[ESTRATTO]

+++

Gli azzurri nelle ultime partite sembrano tanti cartonati senza carattere e personalità che si fanno sopraffare su ogni ambito: tecnico, tattico, motivazionale.
Eppure al San Paolo, giovedì scorso, le motivazioni c'erano eccome eppure il Napoli ha suonato la stessa identica musica: quella della sconfitta.
Un campanello d'allarme inizia a suonare.
Carlo Ancelotti sembra non riuscire più a riprendere la squadra, il turnover non basta più, così come il 4-4-2. Il tecnico sta provando ma senza risultati un po' come i propri giocatori che non sembrano affatto esprime un gioco né delle idee chiare e precise: sembra soltanto un attacco disperato alla porta avversaria e ciò è deprimente.

+++

[DATI DELL'ESERCIZIO]
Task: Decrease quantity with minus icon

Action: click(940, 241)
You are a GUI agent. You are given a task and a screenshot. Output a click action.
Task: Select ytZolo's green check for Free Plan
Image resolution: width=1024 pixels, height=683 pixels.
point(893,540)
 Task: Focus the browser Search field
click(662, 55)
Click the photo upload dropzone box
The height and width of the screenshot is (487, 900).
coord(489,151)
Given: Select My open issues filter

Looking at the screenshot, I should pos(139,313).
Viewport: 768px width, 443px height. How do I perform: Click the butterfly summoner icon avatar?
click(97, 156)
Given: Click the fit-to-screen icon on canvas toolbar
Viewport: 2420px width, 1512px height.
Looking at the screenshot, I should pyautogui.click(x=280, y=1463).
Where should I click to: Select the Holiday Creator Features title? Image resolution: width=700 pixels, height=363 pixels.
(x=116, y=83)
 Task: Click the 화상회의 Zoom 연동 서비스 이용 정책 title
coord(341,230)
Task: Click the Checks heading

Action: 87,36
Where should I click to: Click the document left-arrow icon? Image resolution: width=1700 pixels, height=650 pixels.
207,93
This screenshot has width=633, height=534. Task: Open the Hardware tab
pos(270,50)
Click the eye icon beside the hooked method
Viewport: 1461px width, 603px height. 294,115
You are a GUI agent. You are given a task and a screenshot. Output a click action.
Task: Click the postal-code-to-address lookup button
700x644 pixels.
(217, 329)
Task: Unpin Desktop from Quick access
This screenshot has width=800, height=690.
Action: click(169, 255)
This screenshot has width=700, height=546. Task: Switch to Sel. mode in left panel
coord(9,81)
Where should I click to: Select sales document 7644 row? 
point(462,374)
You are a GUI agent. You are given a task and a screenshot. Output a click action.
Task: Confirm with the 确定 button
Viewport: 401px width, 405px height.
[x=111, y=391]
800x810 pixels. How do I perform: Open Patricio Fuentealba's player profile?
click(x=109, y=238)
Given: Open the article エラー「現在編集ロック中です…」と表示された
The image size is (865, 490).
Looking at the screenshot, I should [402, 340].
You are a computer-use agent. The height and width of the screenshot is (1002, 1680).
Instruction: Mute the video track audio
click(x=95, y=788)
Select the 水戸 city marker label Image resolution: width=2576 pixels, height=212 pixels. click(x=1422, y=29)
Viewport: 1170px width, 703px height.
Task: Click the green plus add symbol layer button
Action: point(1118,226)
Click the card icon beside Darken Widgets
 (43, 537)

+++

[ISTRUZIONI OPERATIVE]
1. Ricopia dall'estratto sul Napoli il passo che va da "Carlo Ancelotti sembra" fino a "ciò è deprimente." compreso.
2. Trascrivi tali e quali le righe dei dati, dalla riga che contiene "Given: Click the" fino a quella che contiene "should pyautogui.click(x=280, y=1463)." inclusa.

[ELENCO RISPOSTE]
1.
Carlo Ancelotti sembra non riuscire più a riprendere la squadra, il turnover non basta più, così come il 4-4-2. Il tecnico sta provando ma senza risultati un po' come i propri giocatori che non sembrano affatto esprime un gioco né delle idee chiare e precise: sembra soltanto un attacco disperato alla porta avversaria e ciò è deprimente.

2.
Given: Click the fit-to-screen icon on canvas toolbar
Viewport: 2420px width, 1512px height.
Looking at the screenshot, I should pyautogui.click(x=280, y=1463).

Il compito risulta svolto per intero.